BEGIN

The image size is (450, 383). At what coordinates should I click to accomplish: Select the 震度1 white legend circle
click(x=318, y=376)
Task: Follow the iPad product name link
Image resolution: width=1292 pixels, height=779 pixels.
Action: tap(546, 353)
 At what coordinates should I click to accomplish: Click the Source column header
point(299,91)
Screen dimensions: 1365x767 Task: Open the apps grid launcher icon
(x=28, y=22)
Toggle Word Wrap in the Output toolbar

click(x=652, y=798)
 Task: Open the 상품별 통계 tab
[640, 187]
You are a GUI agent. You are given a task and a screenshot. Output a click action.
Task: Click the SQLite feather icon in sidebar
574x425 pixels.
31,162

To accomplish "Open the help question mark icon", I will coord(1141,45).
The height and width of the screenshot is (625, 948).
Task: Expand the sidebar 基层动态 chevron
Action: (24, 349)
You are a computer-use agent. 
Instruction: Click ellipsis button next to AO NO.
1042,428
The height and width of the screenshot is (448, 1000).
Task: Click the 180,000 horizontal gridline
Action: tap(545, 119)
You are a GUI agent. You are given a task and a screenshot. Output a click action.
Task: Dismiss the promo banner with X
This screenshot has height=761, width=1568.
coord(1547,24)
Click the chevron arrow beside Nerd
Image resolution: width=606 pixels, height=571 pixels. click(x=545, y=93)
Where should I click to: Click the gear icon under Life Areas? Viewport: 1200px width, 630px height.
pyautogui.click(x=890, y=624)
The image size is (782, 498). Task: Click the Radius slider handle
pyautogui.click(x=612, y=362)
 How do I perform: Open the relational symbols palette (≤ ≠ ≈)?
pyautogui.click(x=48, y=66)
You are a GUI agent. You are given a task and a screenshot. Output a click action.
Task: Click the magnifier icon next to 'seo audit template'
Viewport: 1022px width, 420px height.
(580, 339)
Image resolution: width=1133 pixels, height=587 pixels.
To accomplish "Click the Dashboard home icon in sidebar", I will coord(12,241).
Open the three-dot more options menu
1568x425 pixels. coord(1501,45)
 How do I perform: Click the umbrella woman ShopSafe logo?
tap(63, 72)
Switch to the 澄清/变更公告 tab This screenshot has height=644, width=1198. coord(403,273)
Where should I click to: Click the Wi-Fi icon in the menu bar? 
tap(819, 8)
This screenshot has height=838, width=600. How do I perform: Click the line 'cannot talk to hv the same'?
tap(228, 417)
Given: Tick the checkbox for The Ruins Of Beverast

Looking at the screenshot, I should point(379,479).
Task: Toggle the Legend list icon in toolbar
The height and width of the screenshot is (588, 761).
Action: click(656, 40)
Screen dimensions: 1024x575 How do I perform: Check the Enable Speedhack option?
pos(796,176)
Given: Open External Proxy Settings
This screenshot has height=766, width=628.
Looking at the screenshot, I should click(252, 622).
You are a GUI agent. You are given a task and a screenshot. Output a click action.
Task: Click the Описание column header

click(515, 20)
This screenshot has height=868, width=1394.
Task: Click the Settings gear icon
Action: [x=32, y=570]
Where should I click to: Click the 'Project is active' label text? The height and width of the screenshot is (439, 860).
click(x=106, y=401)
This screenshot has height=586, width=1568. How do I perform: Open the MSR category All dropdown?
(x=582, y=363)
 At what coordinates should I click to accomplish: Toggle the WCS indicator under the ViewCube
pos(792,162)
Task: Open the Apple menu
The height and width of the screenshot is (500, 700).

END

● What needs to be done: Could you reproduce every record exactly as it appears?

● Answer to this task:
The image size is (450, 383). At what coordinates should I click to accomplish: Select the 震度1 white legend circle
click(x=318, y=376)
Task: Follow the iPad product name link
Image resolution: width=1292 pixels, height=779 pixels.
Action: tap(546, 353)
 At what coordinates should I click to accomplish: Click the Source column header
point(299,91)
Screen dimensions: 1365x767 Task: Open the apps grid launcher icon
(x=28, y=22)
Toggle Word Wrap in the Output toolbar

click(x=652, y=798)
 Task: Open the 상품별 통계 tab
[640, 187]
You are a GUI agent. You are given a task and a screenshot. Output a click action.
Task: Click the SQLite feather icon in sidebar
574x425 pixels.
31,162

To accomplish "Open the help question mark icon", I will coord(1141,45).
The height and width of the screenshot is (625, 948).
Task: Expand the sidebar 基层动态 chevron
Action: (24, 349)
You are a computer-use agent. 
Instruction: Click ellipsis button next to AO NO.
1042,428
The height and width of the screenshot is (448, 1000).
Task: Click the 180,000 horizontal gridline
Action: tap(545, 119)
You are a GUI agent. You are given a task and a screenshot. Output a click action.
Task: Dismiss the promo banner with X
This screenshot has height=761, width=1568.
coord(1547,24)
Click the chevron arrow beside Nerd
Image resolution: width=606 pixels, height=571 pixels. click(x=545, y=93)
Where should I click to: Click the gear icon under Life Areas? Viewport: 1200px width, 630px height.
pyautogui.click(x=890, y=624)
The image size is (782, 498). Task: Click the Radius slider handle
pyautogui.click(x=612, y=362)
 How do I perform: Open the relational symbols palette (≤ ≠ ≈)?
pyautogui.click(x=48, y=66)
You are a GUI agent. You are given a task and a screenshot. Output a click action.
Task: Click the magnifier icon next to 'seo audit template'
Viewport: 1022px width, 420px height.
(580, 339)
Image resolution: width=1133 pixels, height=587 pixels.
To accomplish "Click the Dashboard home icon in sidebar", I will coord(12,241).
Open the three-dot more options menu
1568x425 pixels. coord(1501,45)
 How do I perform: Click the umbrella woman ShopSafe logo?
tap(63, 72)
Switch to the 澄清/变更公告 tab This screenshot has height=644, width=1198. coord(403,273)
Where should I click to: Click the Wi-Fi icon in the menu bar? 
tap(819, 8)
This screenshot has height=838, width=600. How do I perform: Click the line 'cannot talk to hv the same'?
tap(228, 417)
Given: Tick the checkbox for The Ruins Of Beverast

Looking at the screenshot, I should point(379,479).
Task: Toggle the Legend list icon in toolbar
The height and width of the screenshot is (588, 761).
Action: click(656, 40)
Screen dimensions: 1024x575 How do I perform: Check the Enable Speedhack option?
pos(796,176)
Given: Open External Proxy Settings
This screenshot has height=766, width=628.
Looking at the screenshot, I should click(252, 622).
You are a GUI agent. You are given a task and a screenshot. Output a click action.
Task: Click the Описание column header

click(515, 20)
This screenshot has height=868, width=1394.
Task: Click the Settings gear icon
Action: [x=32, y=570]
Where should I click to: Click the 'Project is active' label text? The height and width of the screenshot is (439, 860).
click(x=106, y=401)
This screenshot has height=586, width=1568. How do I perform: Open the MSR category All dropdown?
(x=582, y=363)
 At what coordinates should I click to accomplish: Toggle the WCS indicator under the ViewCube
pos(792,162)
Task: Open the Apple menu
The height and width of the screenshot is (500, 700).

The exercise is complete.